Step 3: Food. There’s something special about breaking bread. It sets a context of kinship and safety. It’s cathartic. We eat when we celebrate; we eat when we mourn. Through all of the mess of being human, it’s a constant.
Digging into a sandwich, believe it or not, made talking about burials and wills easier. It gave a background to our conversation that was less somber than it would have been otherwise. It gave us something simple to take joy in.
The food doesn’t need to be fancy. Just have it prepared in advance so no one has to keep getting up from the table to check on something in the kitchen. Restaurants can work, too, but try a quieter time of day like the late afternoon once the lunch crowd has left.

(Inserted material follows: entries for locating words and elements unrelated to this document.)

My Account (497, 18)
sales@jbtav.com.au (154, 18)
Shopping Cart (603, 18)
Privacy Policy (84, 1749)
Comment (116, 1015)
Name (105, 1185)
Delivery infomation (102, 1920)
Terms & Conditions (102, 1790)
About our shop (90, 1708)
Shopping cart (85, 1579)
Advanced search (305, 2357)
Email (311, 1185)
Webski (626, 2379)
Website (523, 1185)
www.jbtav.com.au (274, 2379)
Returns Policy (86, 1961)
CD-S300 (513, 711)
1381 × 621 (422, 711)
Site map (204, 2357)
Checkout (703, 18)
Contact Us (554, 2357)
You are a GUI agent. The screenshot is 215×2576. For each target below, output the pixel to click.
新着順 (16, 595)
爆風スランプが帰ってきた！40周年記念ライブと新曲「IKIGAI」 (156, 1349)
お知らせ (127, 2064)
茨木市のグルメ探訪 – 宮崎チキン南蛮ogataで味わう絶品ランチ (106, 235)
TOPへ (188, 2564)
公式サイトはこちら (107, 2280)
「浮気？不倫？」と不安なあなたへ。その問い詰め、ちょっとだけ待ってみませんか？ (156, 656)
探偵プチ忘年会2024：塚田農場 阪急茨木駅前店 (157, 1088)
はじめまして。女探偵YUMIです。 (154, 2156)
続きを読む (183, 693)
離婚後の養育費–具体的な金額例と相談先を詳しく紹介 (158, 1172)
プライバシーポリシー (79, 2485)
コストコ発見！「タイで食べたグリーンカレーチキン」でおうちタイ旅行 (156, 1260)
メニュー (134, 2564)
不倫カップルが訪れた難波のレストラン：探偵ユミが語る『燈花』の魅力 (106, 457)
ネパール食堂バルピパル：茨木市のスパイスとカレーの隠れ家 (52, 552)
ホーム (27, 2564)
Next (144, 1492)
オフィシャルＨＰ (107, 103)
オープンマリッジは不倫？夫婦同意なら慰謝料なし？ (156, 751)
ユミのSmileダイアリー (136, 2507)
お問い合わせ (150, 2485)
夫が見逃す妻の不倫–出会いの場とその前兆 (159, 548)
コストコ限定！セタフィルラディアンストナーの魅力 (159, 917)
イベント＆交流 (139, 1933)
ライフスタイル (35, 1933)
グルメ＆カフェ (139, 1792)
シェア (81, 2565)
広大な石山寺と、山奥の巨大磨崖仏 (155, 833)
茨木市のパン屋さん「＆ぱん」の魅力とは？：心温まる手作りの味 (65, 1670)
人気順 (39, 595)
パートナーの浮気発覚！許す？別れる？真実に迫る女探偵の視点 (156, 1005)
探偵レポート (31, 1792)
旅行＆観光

Step 4: The Talk. No one will want to start talking. Expect that. It’s natural to make small talk first, but be sure to allow enough time to discuss what everyone came there for. We kept chatting about the meal and other things going on in our lives until my mom asked me if I wanted to begin. I had brought notes to guide the conversation, and you might want to as well.
If you’re having a general dialogue about the idea of death, fill out the Death Over Dinner survey, and they’ll send you a few excerpts to read or listen to in advance along with questions to prompt conversation when it lags. If, like me, you’re having a more specific conversation about planning for death, it’s helpful to break this complex subject down into three pieces:
Here’s what it looked like for us:
End of life care: How did my parents want their last moments on earth to be? Did they want family members around them at the end? What were their thoughts on life support or nursing homes or health care proxies? And how did my sister and I feel about all of this? Through this discussion, we learned my dad was fine if family wasn’t with him at the end, but to my mom, that was important. We learned my mom wanted us to check in regularly to make sure she’s all right if she survives my dad and lives alone. We talked about the tough subjects, like dementia and having a parent move in. At times, we were even able to laugh together, giggling over a Monty Python reference or a SpongeBob GIF passed around the table. We were still just a family sharing a meal.
Funeral and related preparations: There’s a lot that happens when someone dies beyond arranging for the actual funeral. There’s notifying family, choosing a casket, arranging for the burial, and countless other details. Who’s in charge of it all? Who pays for it? And what would the person being remembered have wanted? My parents were able to share their wishes while we could share ours, too. There’s some give-and-take here, as the funeral is really for the loved ones who remain. We found ourselves discussing the price difference of various options. And that’s OK. Talking about money and death together isn’t taboo. It’s reality.
Legacy: My parents haven’t yet made a will, but they plan to. Meanwhile, they took the opportunity over lunch to explain how they will divide their estate after they’re gone and who they want as executor. We could ask questions and talk through anything confusing. When the time comes, there won’t be any surprises or unplanned squabbles. For some of the items neither my sister nor I had an interest in, my parents are considering getting rid of early by selling or donation. In any case, they have time to think about it and all the information they need. This portion of the conversation is also a good moment to share beliefs and talk about your greater legacy: what you’re really leaving behind beyond the stuff that fills living rooms and garages. For us, this was a good way to wrap up the lunch, putting everything in perspective.
How do I feel now that it’s over? A little relieved. But really, I think this is only the start of an ongoing conversation. We might change our minds. We might have new questions. Or we may just want to check in.
And when that happens, my table is open. Let’s talk.